QUETTA: For many women living and working in Balochistan, life is very difficult. As if the security situation doesn’t create enough problems, cultural sensitivities and responsibilities at home make everything even harder.
However, despite the odds more than 84 per cent of the health workers trying to eradicate the poliovirus in Quetta are women. These women are on the frontline and go door-to-door almost every month to inoculate children under the age of five and explain to families why the vaccine is important.
They are motivated, strong and determined to see a polio-free Pakistan. One such woman is Bibi Hoor.
The 70-year-old is better known in Pishin, her hometown, as Dadi. She’s been working as a community-based health worker in the area — a high-risk one in the province — for several years.
As the breadwinner of her family, Dadi vaccinates nearly 230 children on an average during every polio-eradication campaign.
“There are eight to 10 children in almost every home in the areas I get assigned and I vaccinate all of them,” she said while talking to Dawn, adding that she never got refused. “Once I even convinced a maulana and his family to let me vaccinate their child. They had been refusing to do so for more than a decade or so,” she said proudly.
Dadi says she didn’t go to school after fifth grade and can barely speak a word of English or solve mathematical problems.
To keep a tab on how many children she vaccinates, Dadi has a unique method. When she’s in the field, Dadi keeps a handkerchief, duster and tasbeeh with her.

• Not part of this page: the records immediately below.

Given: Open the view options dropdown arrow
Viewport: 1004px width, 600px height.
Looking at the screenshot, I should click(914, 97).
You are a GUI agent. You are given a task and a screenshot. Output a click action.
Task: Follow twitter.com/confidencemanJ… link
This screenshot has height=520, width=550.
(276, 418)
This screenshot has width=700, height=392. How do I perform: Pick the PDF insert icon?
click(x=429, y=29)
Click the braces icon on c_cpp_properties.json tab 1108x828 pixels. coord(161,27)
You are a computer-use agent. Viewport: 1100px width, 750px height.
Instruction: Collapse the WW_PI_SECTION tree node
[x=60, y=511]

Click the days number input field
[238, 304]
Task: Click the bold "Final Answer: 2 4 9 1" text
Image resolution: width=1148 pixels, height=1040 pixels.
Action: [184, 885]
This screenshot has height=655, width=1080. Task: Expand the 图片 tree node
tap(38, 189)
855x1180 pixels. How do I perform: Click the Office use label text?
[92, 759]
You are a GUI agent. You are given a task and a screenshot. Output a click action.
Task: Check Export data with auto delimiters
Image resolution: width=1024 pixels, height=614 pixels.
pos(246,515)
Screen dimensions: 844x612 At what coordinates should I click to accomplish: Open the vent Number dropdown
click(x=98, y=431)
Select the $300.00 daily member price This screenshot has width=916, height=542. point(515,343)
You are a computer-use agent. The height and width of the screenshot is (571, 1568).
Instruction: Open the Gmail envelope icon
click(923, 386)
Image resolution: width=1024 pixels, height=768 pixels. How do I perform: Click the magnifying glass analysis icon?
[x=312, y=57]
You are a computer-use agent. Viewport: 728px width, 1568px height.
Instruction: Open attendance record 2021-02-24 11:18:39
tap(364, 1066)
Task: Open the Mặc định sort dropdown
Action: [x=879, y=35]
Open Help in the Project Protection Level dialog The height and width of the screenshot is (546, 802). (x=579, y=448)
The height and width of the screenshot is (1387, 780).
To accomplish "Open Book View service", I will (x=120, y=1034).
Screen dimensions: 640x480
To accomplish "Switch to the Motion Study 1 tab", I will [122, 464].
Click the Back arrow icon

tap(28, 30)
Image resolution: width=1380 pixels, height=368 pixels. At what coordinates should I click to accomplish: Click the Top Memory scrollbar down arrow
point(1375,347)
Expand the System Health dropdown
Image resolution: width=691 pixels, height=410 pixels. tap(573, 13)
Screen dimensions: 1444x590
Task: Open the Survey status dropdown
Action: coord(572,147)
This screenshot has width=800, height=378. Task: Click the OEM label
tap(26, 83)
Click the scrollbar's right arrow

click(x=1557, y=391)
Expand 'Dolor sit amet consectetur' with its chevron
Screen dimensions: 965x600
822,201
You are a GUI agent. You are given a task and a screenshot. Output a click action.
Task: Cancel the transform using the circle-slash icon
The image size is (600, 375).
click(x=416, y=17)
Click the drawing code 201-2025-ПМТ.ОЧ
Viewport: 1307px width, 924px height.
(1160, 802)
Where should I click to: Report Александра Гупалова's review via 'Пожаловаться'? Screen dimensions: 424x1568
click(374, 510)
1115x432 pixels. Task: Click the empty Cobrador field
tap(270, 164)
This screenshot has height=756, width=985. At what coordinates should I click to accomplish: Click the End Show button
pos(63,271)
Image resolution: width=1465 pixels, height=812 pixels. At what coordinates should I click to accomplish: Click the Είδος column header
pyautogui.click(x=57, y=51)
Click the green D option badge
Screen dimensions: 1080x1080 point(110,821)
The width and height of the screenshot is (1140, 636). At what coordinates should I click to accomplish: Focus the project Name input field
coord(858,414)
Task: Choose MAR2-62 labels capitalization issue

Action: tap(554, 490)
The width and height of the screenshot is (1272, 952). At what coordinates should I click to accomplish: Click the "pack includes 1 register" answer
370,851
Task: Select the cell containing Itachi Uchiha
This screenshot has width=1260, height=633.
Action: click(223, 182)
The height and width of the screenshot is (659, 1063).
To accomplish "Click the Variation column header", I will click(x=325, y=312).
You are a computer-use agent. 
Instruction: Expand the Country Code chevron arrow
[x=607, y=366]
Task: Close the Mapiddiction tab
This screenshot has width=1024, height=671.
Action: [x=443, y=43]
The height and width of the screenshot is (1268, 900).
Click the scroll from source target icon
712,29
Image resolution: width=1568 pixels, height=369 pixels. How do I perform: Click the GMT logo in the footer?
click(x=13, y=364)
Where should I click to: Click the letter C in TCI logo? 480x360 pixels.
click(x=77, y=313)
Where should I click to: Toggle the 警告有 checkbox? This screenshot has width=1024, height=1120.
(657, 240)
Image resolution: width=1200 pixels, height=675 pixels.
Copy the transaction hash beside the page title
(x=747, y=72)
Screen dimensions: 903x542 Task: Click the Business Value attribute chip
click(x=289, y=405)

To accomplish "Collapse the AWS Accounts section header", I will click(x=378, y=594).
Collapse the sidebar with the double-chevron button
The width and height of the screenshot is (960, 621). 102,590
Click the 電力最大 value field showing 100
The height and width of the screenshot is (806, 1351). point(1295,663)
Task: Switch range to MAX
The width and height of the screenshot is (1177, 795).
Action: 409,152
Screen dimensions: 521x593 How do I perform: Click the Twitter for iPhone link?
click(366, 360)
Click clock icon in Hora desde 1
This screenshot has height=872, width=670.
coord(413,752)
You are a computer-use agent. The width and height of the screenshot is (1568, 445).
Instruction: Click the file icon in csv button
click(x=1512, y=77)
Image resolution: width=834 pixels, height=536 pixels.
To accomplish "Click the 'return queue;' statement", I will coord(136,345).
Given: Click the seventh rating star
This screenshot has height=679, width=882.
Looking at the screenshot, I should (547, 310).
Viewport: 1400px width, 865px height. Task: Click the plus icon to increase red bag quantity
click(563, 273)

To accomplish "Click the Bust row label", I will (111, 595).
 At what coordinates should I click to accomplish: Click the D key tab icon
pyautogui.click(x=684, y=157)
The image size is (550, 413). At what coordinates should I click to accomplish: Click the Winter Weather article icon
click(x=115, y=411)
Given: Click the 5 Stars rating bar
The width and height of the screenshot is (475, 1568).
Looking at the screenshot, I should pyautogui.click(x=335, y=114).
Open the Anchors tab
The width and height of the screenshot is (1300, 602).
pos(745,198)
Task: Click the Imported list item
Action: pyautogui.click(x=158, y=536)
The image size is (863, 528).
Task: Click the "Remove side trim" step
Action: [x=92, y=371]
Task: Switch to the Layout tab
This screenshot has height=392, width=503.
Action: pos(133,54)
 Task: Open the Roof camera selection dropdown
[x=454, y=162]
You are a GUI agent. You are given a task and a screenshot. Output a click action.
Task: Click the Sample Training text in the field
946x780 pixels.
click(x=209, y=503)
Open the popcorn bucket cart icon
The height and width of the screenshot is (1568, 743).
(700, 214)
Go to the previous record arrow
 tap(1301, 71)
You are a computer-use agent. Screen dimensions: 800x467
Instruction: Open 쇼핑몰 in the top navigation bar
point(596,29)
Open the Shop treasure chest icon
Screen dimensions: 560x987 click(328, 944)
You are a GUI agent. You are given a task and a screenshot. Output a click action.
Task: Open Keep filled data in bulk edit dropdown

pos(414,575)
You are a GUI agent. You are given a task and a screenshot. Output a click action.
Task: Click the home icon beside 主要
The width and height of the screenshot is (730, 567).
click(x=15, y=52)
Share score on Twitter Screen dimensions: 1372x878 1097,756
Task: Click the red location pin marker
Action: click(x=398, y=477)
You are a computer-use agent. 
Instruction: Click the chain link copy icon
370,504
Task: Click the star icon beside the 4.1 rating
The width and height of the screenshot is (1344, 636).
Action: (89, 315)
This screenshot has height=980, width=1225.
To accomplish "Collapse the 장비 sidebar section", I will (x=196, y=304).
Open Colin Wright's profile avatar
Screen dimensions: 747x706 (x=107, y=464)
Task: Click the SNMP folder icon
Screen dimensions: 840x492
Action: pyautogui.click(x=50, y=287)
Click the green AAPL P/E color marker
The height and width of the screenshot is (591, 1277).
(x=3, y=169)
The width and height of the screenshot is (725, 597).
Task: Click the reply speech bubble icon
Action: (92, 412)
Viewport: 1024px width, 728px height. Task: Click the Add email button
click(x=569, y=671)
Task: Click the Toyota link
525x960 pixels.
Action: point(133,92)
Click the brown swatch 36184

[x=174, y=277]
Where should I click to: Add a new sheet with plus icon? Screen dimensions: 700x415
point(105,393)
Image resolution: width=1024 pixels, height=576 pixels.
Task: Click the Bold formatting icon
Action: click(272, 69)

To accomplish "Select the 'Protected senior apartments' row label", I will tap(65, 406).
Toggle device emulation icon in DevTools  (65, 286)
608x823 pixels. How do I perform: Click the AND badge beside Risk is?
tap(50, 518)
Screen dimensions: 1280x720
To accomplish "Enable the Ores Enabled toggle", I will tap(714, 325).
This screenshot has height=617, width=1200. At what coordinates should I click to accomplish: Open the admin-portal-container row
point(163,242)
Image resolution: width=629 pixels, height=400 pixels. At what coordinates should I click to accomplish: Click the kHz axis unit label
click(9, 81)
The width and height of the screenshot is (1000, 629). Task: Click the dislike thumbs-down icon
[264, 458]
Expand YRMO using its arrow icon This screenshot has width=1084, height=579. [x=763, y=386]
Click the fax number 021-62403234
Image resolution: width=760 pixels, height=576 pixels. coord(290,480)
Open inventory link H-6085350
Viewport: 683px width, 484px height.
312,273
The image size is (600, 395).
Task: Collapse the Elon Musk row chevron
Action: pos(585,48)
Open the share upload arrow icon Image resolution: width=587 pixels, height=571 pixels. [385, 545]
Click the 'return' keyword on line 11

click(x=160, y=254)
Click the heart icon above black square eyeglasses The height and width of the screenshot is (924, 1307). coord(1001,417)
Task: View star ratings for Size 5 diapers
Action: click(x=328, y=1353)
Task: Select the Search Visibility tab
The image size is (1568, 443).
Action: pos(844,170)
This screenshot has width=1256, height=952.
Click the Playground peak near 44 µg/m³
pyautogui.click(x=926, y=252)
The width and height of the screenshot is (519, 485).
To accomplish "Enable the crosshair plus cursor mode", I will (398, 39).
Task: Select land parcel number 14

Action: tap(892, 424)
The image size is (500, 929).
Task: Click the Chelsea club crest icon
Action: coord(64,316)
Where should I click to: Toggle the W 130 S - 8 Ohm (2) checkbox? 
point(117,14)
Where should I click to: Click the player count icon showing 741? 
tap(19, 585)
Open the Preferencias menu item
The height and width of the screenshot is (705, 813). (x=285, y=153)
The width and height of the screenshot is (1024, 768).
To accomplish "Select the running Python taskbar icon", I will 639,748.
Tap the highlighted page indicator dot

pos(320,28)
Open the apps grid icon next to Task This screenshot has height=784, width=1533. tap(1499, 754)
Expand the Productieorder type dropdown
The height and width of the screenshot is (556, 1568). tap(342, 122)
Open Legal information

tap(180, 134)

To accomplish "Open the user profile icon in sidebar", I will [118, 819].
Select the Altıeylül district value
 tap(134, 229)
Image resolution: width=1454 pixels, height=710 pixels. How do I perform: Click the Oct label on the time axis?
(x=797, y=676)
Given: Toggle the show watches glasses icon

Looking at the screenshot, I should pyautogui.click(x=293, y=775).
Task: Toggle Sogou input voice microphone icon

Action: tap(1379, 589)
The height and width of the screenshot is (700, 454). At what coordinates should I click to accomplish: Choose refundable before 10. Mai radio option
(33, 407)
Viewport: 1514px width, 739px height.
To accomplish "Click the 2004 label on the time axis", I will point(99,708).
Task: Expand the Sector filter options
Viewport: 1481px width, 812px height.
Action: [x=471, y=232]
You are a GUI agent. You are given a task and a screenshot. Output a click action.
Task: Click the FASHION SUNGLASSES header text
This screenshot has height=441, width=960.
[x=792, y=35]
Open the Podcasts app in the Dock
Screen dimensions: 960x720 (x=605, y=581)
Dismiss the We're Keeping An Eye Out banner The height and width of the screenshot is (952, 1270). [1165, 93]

If she finds a child who needs to be vaccinated but is also dirty, she says she uses her handkerchief to clean the child before giving them the drops and marking their fingers.
“I don’t know English or maths but I have learnt how to do things on the job — how to vaccinate children, the polio vaccine efficacy indicator and door marking technique,” said Dadi, adding that she counts the number of children vaccinated on her tasbeeh and then writes the figure on doors and walls.
“Children are very happy with me and their families give me so much love and respect when I visit their homes during the vaccination drive,” explained the matron. Since 2015, no polio cases have been reported from the Pishin block; however, environment samples from the area have tested positive for the virus.
According to Dadi, she also gives the families information about other deadly diseases and the importance of routine immunisation.
“Since I am a religious woman, people respect and accept me,” she said, adding that initially she was hesitant about joining the Polio Eradication Initiative as a community-health worker so she sent her son to Quetta to get an opinion and consent from a religious scholar.
“He told us that it would be perfectly fine for me and others to join the programme as even people who go for Haj and Umra get the vaccination,” said the 70-year-old.
“I work with a lot of dedication, honesty and enthusiasm. My aim is to vaccinate every single child in the province and to save them from this crippling disease,” she said.